┏━━

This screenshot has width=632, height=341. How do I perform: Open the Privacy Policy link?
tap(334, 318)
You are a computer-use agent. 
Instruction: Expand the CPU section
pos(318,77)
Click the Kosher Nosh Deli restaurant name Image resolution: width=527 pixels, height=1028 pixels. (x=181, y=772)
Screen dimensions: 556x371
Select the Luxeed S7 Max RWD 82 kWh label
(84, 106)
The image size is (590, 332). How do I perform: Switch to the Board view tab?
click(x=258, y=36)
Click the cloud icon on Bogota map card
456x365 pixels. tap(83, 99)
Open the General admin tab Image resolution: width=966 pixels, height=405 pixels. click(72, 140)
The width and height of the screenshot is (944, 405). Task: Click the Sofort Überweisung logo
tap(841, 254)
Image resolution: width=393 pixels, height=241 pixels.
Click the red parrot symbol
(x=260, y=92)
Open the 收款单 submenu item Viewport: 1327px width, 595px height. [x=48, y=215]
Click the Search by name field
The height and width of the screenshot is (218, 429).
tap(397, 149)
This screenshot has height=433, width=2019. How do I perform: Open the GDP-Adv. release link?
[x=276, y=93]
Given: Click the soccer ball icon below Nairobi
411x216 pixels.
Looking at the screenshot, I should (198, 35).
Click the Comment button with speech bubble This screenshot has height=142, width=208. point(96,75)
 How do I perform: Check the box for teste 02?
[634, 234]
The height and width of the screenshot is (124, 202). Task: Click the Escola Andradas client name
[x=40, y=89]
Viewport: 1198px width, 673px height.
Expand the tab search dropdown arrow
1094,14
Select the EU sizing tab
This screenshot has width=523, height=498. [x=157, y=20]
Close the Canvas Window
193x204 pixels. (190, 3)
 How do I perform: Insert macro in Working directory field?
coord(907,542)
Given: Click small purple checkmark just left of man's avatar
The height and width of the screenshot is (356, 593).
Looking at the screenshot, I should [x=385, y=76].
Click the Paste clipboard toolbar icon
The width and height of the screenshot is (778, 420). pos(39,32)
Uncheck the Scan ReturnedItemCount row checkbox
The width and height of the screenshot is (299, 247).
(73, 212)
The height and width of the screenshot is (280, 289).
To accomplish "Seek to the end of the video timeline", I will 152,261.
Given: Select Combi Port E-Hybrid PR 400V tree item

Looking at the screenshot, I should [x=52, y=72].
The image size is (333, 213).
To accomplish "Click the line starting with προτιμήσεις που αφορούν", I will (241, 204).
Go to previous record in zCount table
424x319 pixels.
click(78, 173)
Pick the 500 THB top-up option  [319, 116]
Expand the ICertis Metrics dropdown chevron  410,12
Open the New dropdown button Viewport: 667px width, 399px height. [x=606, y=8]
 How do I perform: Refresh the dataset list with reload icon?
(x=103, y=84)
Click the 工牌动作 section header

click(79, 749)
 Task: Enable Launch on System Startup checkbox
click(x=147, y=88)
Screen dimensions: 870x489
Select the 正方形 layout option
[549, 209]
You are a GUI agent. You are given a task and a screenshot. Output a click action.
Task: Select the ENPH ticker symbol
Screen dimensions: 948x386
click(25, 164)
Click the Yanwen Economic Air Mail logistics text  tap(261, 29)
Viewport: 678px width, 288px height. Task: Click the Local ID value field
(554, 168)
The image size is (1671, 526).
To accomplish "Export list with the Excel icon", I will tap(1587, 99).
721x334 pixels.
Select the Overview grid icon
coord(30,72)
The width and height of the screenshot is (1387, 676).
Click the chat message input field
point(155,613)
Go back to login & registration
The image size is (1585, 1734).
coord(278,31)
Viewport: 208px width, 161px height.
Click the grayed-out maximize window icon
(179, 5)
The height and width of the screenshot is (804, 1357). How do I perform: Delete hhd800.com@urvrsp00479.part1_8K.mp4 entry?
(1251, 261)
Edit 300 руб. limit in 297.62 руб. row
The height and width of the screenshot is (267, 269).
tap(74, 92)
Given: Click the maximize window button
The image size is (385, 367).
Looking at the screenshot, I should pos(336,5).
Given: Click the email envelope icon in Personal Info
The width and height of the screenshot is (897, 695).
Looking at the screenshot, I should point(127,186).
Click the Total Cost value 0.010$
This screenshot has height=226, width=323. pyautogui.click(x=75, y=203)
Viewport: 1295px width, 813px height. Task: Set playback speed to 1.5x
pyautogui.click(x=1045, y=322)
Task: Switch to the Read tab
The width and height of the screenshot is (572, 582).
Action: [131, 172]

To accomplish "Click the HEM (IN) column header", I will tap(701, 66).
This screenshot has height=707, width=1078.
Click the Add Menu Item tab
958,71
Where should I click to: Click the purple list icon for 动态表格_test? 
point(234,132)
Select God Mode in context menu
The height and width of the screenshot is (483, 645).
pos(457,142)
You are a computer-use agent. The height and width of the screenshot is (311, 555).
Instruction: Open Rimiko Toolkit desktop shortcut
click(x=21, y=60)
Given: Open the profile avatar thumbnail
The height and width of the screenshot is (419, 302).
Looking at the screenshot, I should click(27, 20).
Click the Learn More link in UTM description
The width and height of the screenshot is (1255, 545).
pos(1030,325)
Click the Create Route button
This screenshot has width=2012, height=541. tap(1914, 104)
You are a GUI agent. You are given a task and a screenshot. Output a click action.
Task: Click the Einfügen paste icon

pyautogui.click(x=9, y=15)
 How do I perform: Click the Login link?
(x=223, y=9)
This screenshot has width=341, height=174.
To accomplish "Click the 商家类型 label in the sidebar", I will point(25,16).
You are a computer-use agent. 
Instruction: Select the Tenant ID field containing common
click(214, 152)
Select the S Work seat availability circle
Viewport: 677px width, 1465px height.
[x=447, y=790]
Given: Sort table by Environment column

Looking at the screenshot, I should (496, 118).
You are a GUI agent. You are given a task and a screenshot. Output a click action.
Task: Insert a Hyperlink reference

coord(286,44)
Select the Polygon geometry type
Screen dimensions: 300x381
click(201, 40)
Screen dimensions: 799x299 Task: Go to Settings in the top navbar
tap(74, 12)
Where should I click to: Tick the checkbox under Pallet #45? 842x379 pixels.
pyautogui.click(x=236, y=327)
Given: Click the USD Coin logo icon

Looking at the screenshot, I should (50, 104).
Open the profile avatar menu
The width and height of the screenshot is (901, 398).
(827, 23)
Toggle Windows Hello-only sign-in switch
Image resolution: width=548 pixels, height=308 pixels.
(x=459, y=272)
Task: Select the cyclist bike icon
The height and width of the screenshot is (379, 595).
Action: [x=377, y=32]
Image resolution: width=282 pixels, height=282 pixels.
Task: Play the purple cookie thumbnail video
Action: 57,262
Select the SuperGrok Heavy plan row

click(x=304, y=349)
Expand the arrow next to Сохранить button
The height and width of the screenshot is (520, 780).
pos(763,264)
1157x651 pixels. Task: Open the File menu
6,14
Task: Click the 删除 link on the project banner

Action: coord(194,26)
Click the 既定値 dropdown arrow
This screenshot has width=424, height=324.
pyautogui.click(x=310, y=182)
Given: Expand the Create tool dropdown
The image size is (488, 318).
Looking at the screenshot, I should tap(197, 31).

┗━━

### YOUR OBJECTIVE
When you answer, repeat every record exactly, omitting nothing.

### ANSWER FOR THIS EXERCISE
This screenshot has width=632, height=341. How do I perform: Open the Privacy Policy link?
tap(334, 318)
You are a computer-use agent. 
Instruction: Expand the CPU section
pos(318,77)
Click the Kosher Nosh Deli restaurant name Image resolution: width=527 pixels, height=1028 pixels. (x=181, y=772)
Screen dimensions: 556x371
Select the Luxeed S7 Max RWD 82 kWh label
(84, 106)
The image size is (590, 332). How do I perform: Switch to the Board view tab?
click(x=258, y=36)
Click the cloud icon on Bogota map card
456x365 pixels. tap(83, 99)
Open the General admin tab Image resolution: width=966 pixels, height=405 pixels. click(72, 140)
The width and height of the screenshot is (944, 405). Task: Click the Sofort Überweisung logo
tap(841, 254)
Image resolution: width=393 pixels, height=241 pixels.
Click the red parrot symbol
(x=260, y=92)
Open the 收款单 submenu item Viewport: 1327px width, 595px height. [x=48, y=215]
Click the Search by name field
The height and width of the screenshot is (218, 429).
tap(397, 149)
This screenshot has height=433, width=2019. How do I perform: Open the GDP-Adv. release link?
[x=276, y=93]
Given: Click the soccer ball icon below Nairobi
411x216 pixels.
Looking at the screenshot, I should (198, 35).
Click the Comment button with speech bubble This screenshot has height=142, width=208. point(96,75)
 How do I perform: Check the box for teste 02?
[634, 234]
The height and width of the screenshot is (124, 202). Task: Click the Escola Andradas client name
[x=40, y=89]
Viewport: 1198px width, 673px height.
Expand the tab search dropdown arrow
1094,14
Select the EU sizing tab
This screenshot has width=523, height=498. [x=157, y=20]
Close the Canvas Window
193x204 pixels. (190, 3)
 How do I perform: Insert macro in Working directory field?
coord(907,542)
Given: Click small purple checkmark just left of man's avatar
The height and width of the screenshot is (356, 593).
Looking at the screenshot, I should [x=385, y=76].
Click the Paste clipboard toolbar icon
The width and height of the screenshot is (778, 420). pos(39,32)
Uncheck the Scan ReturnedItemCount row checkbox
The width and height of the screenshot is (299, 247).
(73, 212)
The height and width of the screenshot is (280, 289).
To accomplish "Seek to the end of the video timeline", I will 152,261.
Given: Select Combi Port E-Hybrid PR 400V tree item

Looking at the screenshot, I should [x=52, y=72].
The image size is (333, 213).
To accomplish "Click the line starting with προτιμήσεις που αφορούν", I will (241, 204).
Go to previous record in zCount table
424x319 pixels.
click(78, 173)
Pick the 500 THB top-up option  [319, 116]
Expand the ICertis Metrics dropdown chevron  410,12
Open the New dropdown button Viewport: 667px width, 399px height. [x=606, y=8]
 How do I perform: Refresh the dataset list with reload icon?
(x=103, y=84)
Click the 工牌动作 section header

click(79, 749)
 Task: Enable Launch on System Startup checkbox
click(x=147, y=88)
Screen dimensions: 870x489
Select the 正方形 layout option
[549, 209]
You are a GUI agent. You are given a task and a screenshot. Output a click action.
Task: Select the ENPH ticker symbol
Screen dimensions: 948x386
click(25, 164)
Click the Yanwen Economic Air Mail logistics text  tap(261, 29)
Viewport: 678px width, 288px height. Task: Click the Local ID value field
(554, 168)
The image size is (1671, 526).
To accomplish "Export list with the Excel icon", I will tap(1587, 99).
721x334 pixels.
Select the Overview grid icon
coord(30,72)
The width and height of the screenshot is (1387, 676).
Click the chat message input field
point(155,613)
Go back to login & registration
The image size is (1585, 1734).
coord(278,31)
Viewport: 208px width, 161px height.
Click the grayed-out maximize window icon
(179, 5)
The height and width of the screenshot is (804, 1357). How do I perform: Delete hhd800.com@urvrsp00479.part1_8K.mp4 entry?
(1251, 261)
Edit 300 руб. limit in 297.62 руб. row
The height and width of the screenshot is (267, 269).
tap(74, 92)
Given: Click the maximize window button
The image size is (385, 367).
Looking at the screenshot, I should pos(336,5).
Given: Click the email envelope icon in Personal Info
The width and height of the screenshot is (897, 695).
Looking at the screenshot, I should point(127,186).
Click the Total Cost value 0.010$
This screenshot has height=226, width=323. pyautogui.click(x=75, y=203)
Viewport: 1295px width, 813px height. Task: Set playback speed to 1.5x
pyautogui.click(x=1045, y=322)
Task: Switch to the Read tab
The width and height of the screenshot is (572, 582).
Action: [131, 172]

To accomplish "Click the HEM (IN) column header", I will tap(701, 66).
This screenshot has height=707, width=1078.
Click the Add Menu Item tab
958,71
Where should I click to: Click the purple list icon for 动态表格_test? 
point(234,132)
Select God Mode in context menu
The height and width of the screenshot is (483, 645).
pos(457,142)
You are a computer-use agent. The height and width of the screenshot is (311, 555).
Instruction: Open Rimiko Toolkit desktop shortcut
click(x=21, y=60)
Given: Open the profile avatar thumbnail
The height and width of the screenshot is (419, 302).
Looking at the screenshot, I should click(27, 20).
Click the Learn More link in UTM description
The width and height of the screenshot is (1255, 545).
pos(1030,325)
Click the Create Route button
This screenshot has width=2012, height=541. tap(1914, 104)
You are a GUI agent. You are given a task and a screenshot. Output a click action.
Task: Click the Einfügen paste icon

pyautogui.click(x=9, y=15)
 How do I perform: Click the Login link?
(x=223, y=9)
This screenshot has width=341, height=174.
To accomplish "Click the 商家类型 label in the sidebar", I will point(25,16).
You are a computer-use agent. 
Instruction: Select the Tenant ID field containing common
click(214, 152)
Select the S Work seat availability circle
Viewport: 677px width, 1465px height.
[x=447, y=790]
Given: Sort table by Environment column

Looking at the screenshot, I should (496, 118).
You are a GUI agent. You are given a task and a screenshot. Output a click action.
Task: Insert a Hyperlink reference

coord(286,44)
Select the Polygon geometry type
Screen dimensions: 300x381
click(201, 40)
Screen dimensions: 799x299 Task: Go to Settings in the top navbar
tap(74, 12)
Where should I click to: Tick the checkbox under Pallet #45? 842x379 pixels.
pyautogui.click(x=236, y=327)
Given: Click the USD Coin logo icon

Looking at the screenshot, I should (50, 104).
Open the profile avatar menu
The width and height of the screenshot is (901, 398).
(827, 23)
Toggle Windows Hello-only sign-in switch
Image resolution: width=548 pixels, height=308 pixels.
(x=459, y=272)
Task: Select the cyclist bike icon
The height and width of the screenshot is (379, 595).
Action: [x=377, y=32]
Image resolution: width=282 pixels, height=282 pixels.
Task: Play the purple cookie thumbnail video
Action: 57,262
Select the SuperGrok Heavy plan row

click(x=304, y=349)
Expand the arrow next to Сохранить button
The height and width of the screenshot is (520, 780).
pos(763,264)
1157x651 pixels. Task: Open the File menu
6,14
Task: Click the 删除 link on the project banner

Action: coord(194,26)
Click the 既定値 dropdown arrow
This screenshot has width=424, height=324.
pyautogui.click(x=310, y=182)
Given: Expand the Create tool dropdown
The image size is (488, 318).
Looking at the screenshot, I should tap(197, 31).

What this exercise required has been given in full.